私は決められた椅子に座り、軽く息を吐く。
「お前はホント成長しねぇな……」
「ごめんごめんっ!」
ボヤくアンディートに謝ると、まぁお前だししょうがねぇなと聞き捨てならない事を呟きため息をついている。しかしその表情は少し嬉しそうだった。
「五年も経ったんだからちょっとは気合い入れてよ!」
「面目ない……」
ムームアは私にびしっと指を突きつけて怒っている。そういう彼も嬉しそうだ。やはり皆久々の再会を喜ばしく思ってくれていて、私も嬉しかった。
「それにしてもみんな久しぶりだね!」
「こうして三人で直接集まるのは五年ぶりだな」
「殆ど〈メサージュ〉で話してたからね〜」
私達運命に選ばれし王はトリムルティの宝を手に入れるためこうして五年に一回集まることになっているが、肝心の宝はもう手に入れている。またこうして集まっているのは、同盟を組んだ者同士の近況報告のようなものだ。

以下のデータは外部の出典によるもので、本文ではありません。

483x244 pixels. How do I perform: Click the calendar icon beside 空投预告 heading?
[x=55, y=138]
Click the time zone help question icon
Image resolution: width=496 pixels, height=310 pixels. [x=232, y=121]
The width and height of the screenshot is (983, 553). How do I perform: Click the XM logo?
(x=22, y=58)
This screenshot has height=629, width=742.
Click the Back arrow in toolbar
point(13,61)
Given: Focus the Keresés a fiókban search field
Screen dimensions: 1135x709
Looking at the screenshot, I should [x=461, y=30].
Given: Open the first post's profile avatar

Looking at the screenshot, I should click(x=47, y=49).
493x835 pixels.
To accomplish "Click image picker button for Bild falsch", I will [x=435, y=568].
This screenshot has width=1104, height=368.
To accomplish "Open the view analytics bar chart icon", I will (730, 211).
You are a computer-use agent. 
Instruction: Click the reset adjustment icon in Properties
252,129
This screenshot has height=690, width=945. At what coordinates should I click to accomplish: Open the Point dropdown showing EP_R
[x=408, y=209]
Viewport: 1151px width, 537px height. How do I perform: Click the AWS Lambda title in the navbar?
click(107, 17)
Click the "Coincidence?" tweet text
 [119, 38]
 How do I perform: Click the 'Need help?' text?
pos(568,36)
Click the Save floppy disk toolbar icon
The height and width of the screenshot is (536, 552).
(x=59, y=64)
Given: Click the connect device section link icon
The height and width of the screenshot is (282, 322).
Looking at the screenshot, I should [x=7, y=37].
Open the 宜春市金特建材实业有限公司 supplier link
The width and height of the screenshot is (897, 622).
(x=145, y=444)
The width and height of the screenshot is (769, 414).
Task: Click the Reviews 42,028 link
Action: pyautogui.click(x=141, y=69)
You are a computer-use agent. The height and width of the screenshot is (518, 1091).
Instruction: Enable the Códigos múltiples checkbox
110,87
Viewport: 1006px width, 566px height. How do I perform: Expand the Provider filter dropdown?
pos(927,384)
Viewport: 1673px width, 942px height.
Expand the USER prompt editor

そう言いつつ、私はただこうして三人で会うことだけでも楽しいのだが。
「ん…?んんっ⁉」
「どうした?」
一瞬見間違いかと思ったが、やはりそうだ。私はアンディートを指さし口をパクパクさせる。
「髪が……髪が無くなってる!」
「無くなってねぇよ!禿げてるみたいに言うんじゃねぇ!」
彼の腰まであった長髪が、今は肩につかないぐらいに短くなっている。あれだけの長さになるまでかなりかかっただろうになんて勿体ない事を……。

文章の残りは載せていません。